Task prompt:
When you reach the line with "Task: Click the search magnifier icon" in the records below, begin transcribing exactly and continue up to and including the line with "Viewport: 1568px width, 499px height.", leaving out every picture.

Supplied information:
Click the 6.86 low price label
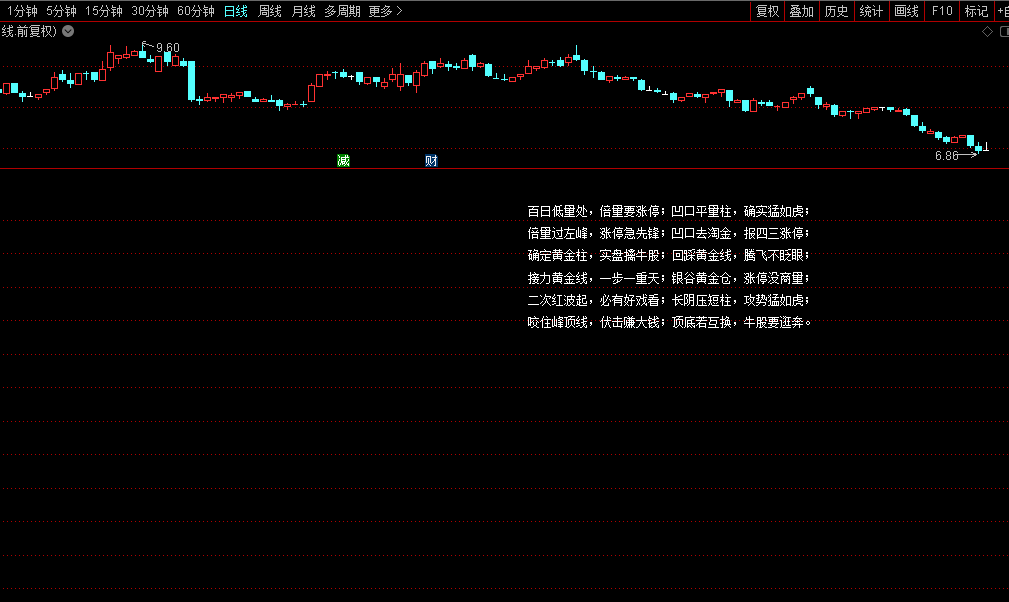The width and height of the screenshot is (1009, 602). [946, 156]
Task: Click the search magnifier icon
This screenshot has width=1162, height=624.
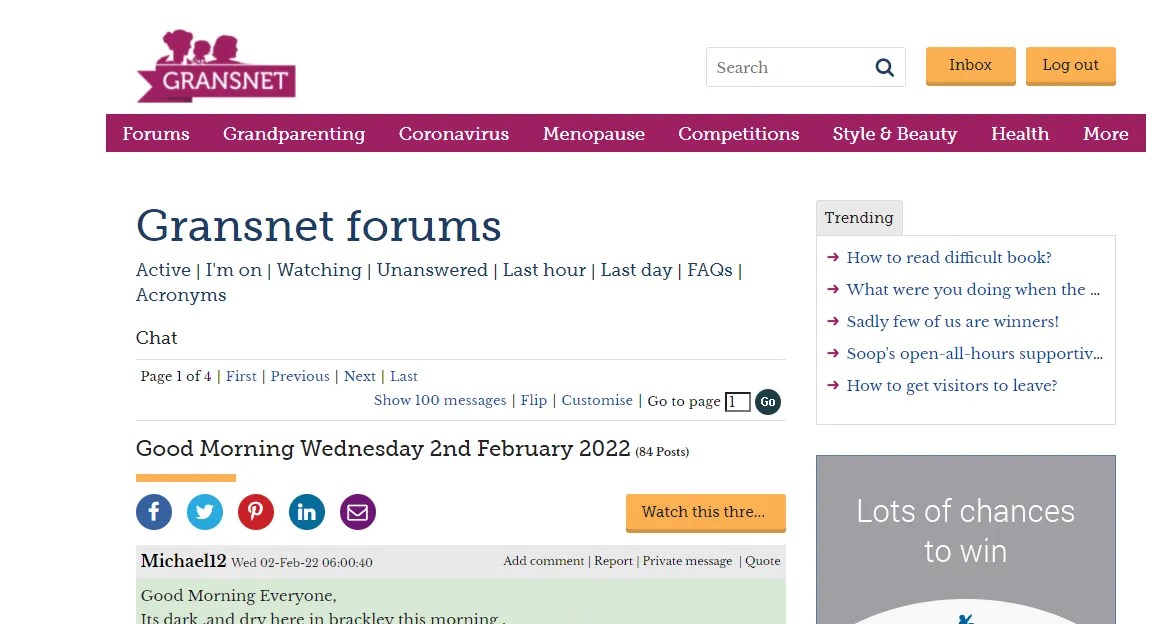Action: coord(884,67)
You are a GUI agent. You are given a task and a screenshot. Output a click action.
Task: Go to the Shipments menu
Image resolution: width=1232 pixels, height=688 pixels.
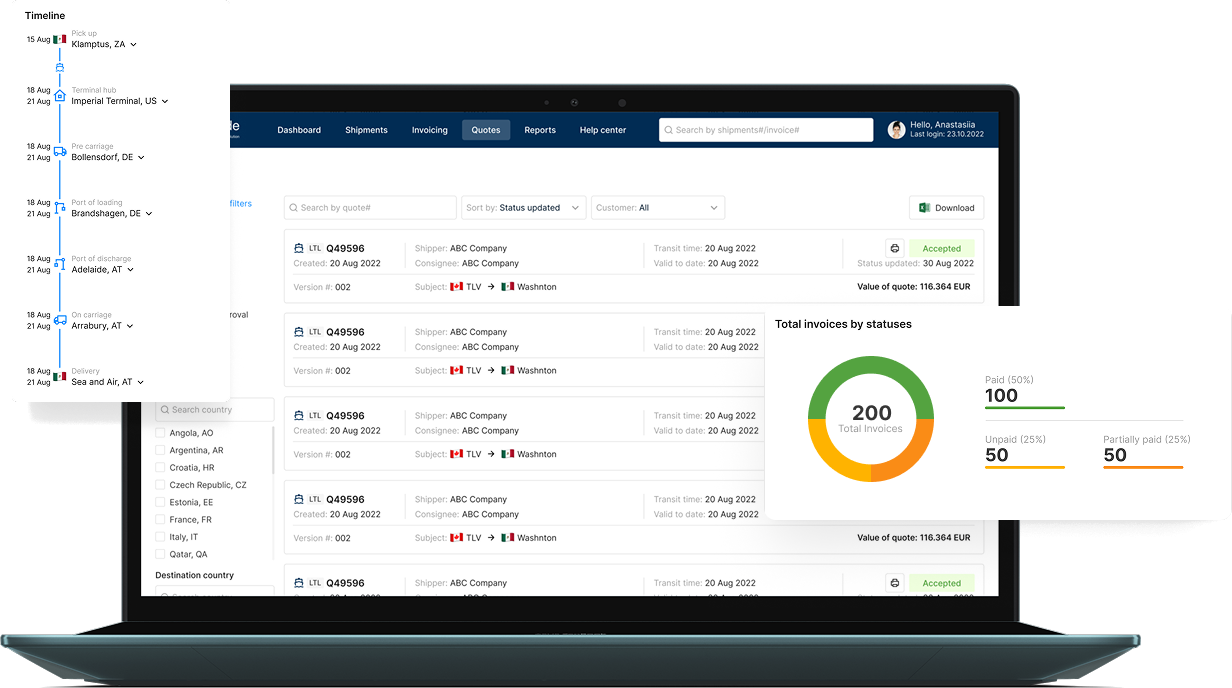click(x=366, y=130)
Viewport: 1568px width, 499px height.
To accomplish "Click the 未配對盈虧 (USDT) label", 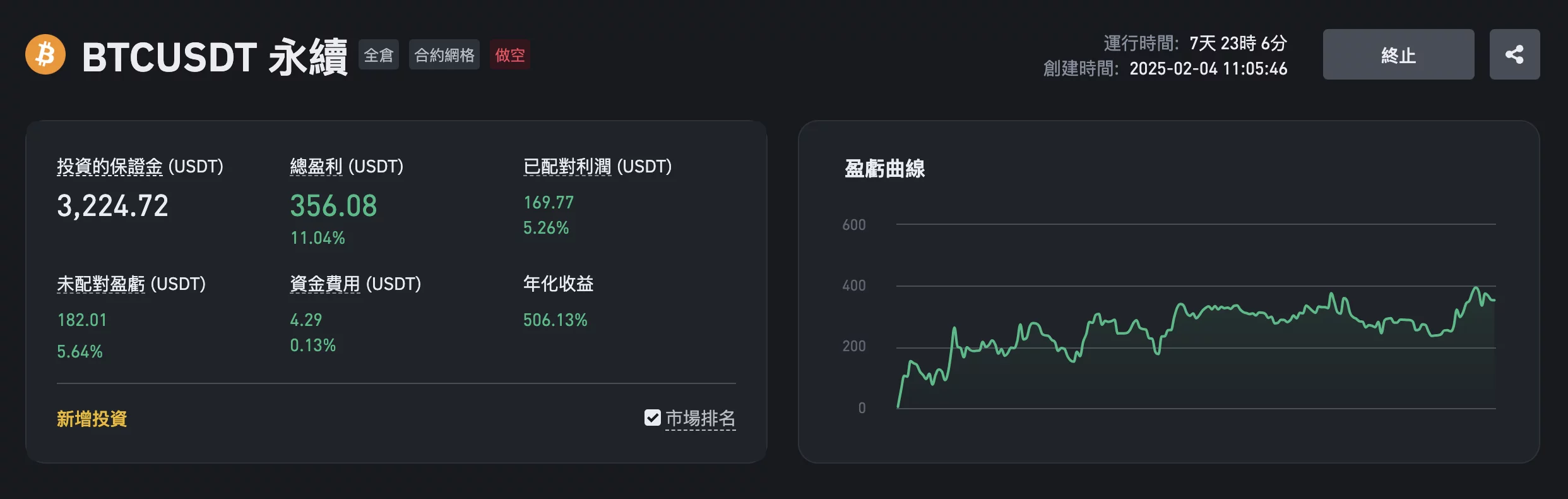I will click(x=131, y=284).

Reply:
Task: Click the search magnifier icon
This screenshot has width=1162, height=624.
Action: coord(884,67)
You are a GUI agent. You are given a task and a screenshot. Output a click action.
Task: Go to the Shipments menu
Image resolution: width=1232 pixels, height=688 pixels.
click(x=366, y=130)
Viewport: 1568px width, 499px height.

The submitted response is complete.